Dr. Frieden noted that issues of alcohol use and addiction have traditionally been under-recognized in the healthcare system. Reasons could include that clinicians are afraid they will not have time to deal with a positive answer, that they may be afraid of stigma, or that "they may think incorrectly that a patient is not willing to enter into a discussion of the issues."

"Doctors are busy and have lots of things to do. But we can build in screenings into routine registration and general background questions. It's quite important," he told Medscape Medical News.

"We're not saying that no one should drink. But new data we're releasing today show that the health system is not doing an effective job of finding out about problems," said Dr. Frieden. "So have a conversation with patients about their drinking patterns and ways to not cause any harm."

Major Health Problem

"I agree that this is a major public health problem ― and has been for a long time," John A. Renner, MD, member of the American Psychiatric Association's Council on Addiction Psychiatry, told Medscape Medical News when asked for comment.

Dr. John Renner

Dr. Renner, who is also a professor of psychiatry at Boston University School of Medicine in Massachusetts and director of the Addiction Psychiatry Fellowship at Boston University and at the VA Boston Health Care System, noted that healthcare has not traditionally done a very good job in either identifying these types of problems or intervening when needed.

"From my perspective, I would suspect that physicians every day see 2 or 3 or more people with an alcohol problem. The research suggests that most of the time it's missed. And even when it's fairly obvious, most physicians don't feel comfortable with how they should handle it. So they sometimes ignore it or don't handle it as effectively as they'd like."

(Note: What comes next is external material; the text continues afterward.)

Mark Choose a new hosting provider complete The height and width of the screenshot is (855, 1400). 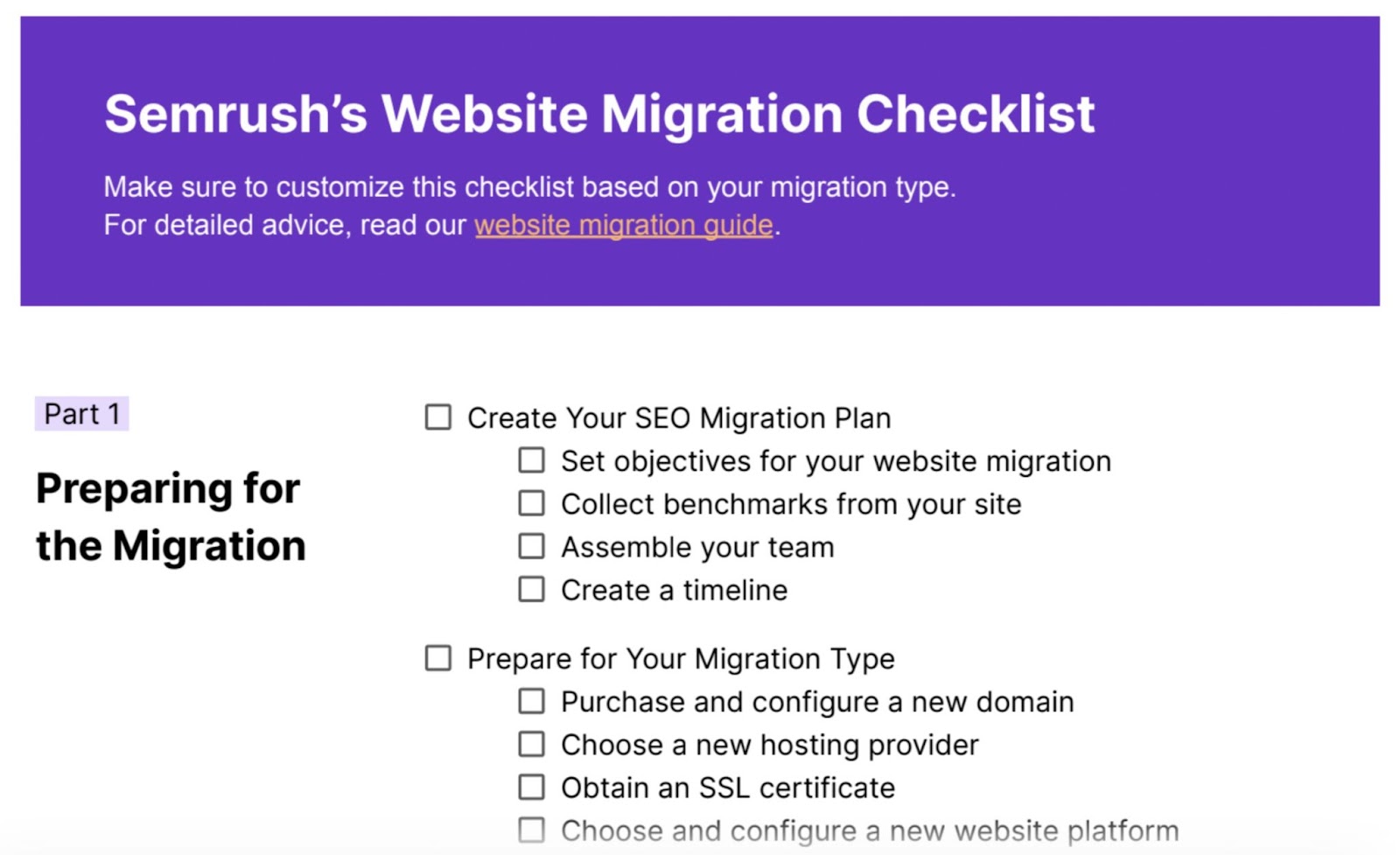pyautogui.click(x=531, y=744)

He suggested that reasons for this include that "historically, this is not something that has been very well taught in medical schools" or in most residencies and that many clinicians have been concerned about coverage.

However, with the Affordable Care Act, "we'll finally have a situation where insurance will be required to cover these services and physicians can be reimbursed. But this has been a long time coming," said Dr. Renner.

As for getting the additional training needed to make ASBIs part of routine practice, he suggested that getting reimbursement for these services will give added incentive to reluctant clinicians.

The National Institute on Alcohol Abuse and Alcoholism (NIAAA) has issued evidence-based clinician guidelines and training materials regarding ASBIs, which are available on their Web site. In addition, the CDC recommends the online Guide to Community Preventive Services (Community Guide), which lists several recommended policies and interventions to prevent the practice of drinking too much.

"Nobody's talking about prohibition. But they are saying that there are risky, unhealthy ways to drink, and people need to be educated that that can be dangerous," said Dr. Renner.

"For clinicians, everyone is feeling overburdened, and there are far too many requirements and demands than people actually have the time for. But this is a major health problem in the United States. The costs to the system and to individuals are tremendous, but the long-term payoff, if we can be effective, is great."

The full report is available online on the CDC's Web site.